Xiaoyu Chen, Marilyn Tremaine · 2005 · Proceedings of the 7th International ACM SIGACCESS Conference on Computers and Accessibility (Assets '05) · doi:10.1145/1090785.1090832

Summary

This exploratory study from the New Jersey Institute of Technology investigates how users choose between speech and hand (touchpad) inputs when performing tasks in a non-visual interface. The research used AudioBrowser, a system that organizes information items into hierarchies and allows access via both touchpad and speech inputs. The touchpad sensing area is divided into three tracks with embossed boundaries for information browsing and command display, while speech input uses a 54-command vocabulary. Fourteen sighted volunteers participated individually in a lab setting, receiving only auditory system outputs. Each subject was taught both input modalities, with training order counterbalanced — half learned speech first, half learned touchpad first.

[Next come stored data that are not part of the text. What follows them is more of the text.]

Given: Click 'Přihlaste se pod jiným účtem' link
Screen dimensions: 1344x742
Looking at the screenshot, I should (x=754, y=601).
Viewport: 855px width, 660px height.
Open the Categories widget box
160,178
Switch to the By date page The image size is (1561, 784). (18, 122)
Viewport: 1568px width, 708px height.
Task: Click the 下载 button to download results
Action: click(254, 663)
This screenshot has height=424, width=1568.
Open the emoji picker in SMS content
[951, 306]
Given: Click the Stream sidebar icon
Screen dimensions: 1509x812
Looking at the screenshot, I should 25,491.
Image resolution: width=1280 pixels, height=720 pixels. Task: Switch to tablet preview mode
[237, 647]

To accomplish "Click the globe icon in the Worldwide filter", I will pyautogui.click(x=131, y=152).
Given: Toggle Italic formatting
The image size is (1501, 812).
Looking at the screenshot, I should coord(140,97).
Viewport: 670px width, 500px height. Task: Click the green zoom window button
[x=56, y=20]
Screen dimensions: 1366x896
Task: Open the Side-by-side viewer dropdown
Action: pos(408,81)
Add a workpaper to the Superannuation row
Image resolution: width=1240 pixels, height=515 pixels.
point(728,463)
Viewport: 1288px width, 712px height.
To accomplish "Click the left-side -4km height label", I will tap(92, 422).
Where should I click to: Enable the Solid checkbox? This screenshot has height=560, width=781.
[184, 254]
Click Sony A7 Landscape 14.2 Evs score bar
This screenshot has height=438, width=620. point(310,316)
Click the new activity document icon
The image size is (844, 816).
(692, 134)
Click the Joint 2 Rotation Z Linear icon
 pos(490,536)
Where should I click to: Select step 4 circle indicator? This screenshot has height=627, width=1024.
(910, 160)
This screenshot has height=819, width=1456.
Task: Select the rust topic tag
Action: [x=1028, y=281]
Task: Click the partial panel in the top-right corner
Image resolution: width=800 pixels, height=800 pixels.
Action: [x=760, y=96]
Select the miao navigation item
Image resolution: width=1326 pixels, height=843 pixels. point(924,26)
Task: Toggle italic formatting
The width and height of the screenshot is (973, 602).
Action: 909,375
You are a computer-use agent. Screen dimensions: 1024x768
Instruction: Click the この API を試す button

Subjects performed representative tasks using AudioBrowser while sessions were videotaped. A total of 1,462 input operations were analysed from the task-performance sessions, comprising 635 (43.4%) speech operators and 1,007 (68.9%) touchpad operators, with some operations counted in both when users combined modalities.

Key findings

The study revealed three key findings about non-visual multimodal input behaviour. First, users chose input modality based on the type of operation: navigation operations (moving through hierarchies, reading items) primarily used the touchpad (79% of 994 navigation operations), while non-navigation instructions (commands like spelling, increasing volume) primarily used speech (63% using speech). A paired t-test confirmed this pattern was statistically significant (t(13)=4.352, p<0.001). Second, multimodal error correction was surprisingly rare. When an operation failed, users overwhelmingly preferred to repeat the failed method or try other approaches within the same modality rather than switching modalities. Only 11% of the 150 total failures resulted in cross-modal correction without modality switching. Third, a training order effect existed: subjects who received speech training first tended to use more speech and less touchpad overall, though the modality learned first was not necessarily the primary modality used later. The touchpad-first group's modality usage was nearly significant (t(5)=1.368, p=0.071) toward more touchpad use.

Relevance

This study provides valuable empirical evidence for designing multimodal non-visual interfaces, a topic that remains highly relevant as voice assistants and touchscreen devices become ubiquitous. The finding that users naturally partition input modalities by task type — touchpad for navigation, speech for commands — offers a practical design principle: non-visual systems should align each modality's strengths with appropriate operation types rather than offering fully equivalent functionality across both. The surprising rarity of cross-modal error correction suggests designers should not rely on modality switching as a primary error recovery strategy; instead, each modality should have robust within-modality error handling. The training order effect has implications for onboarding and tutorial design for assistive technology. While the study used sighted participants (a limitation the authors acknowledge), it establishes baseline multimodal behaviour patterns that inform the design of accessible interfaces for people with visual impairments.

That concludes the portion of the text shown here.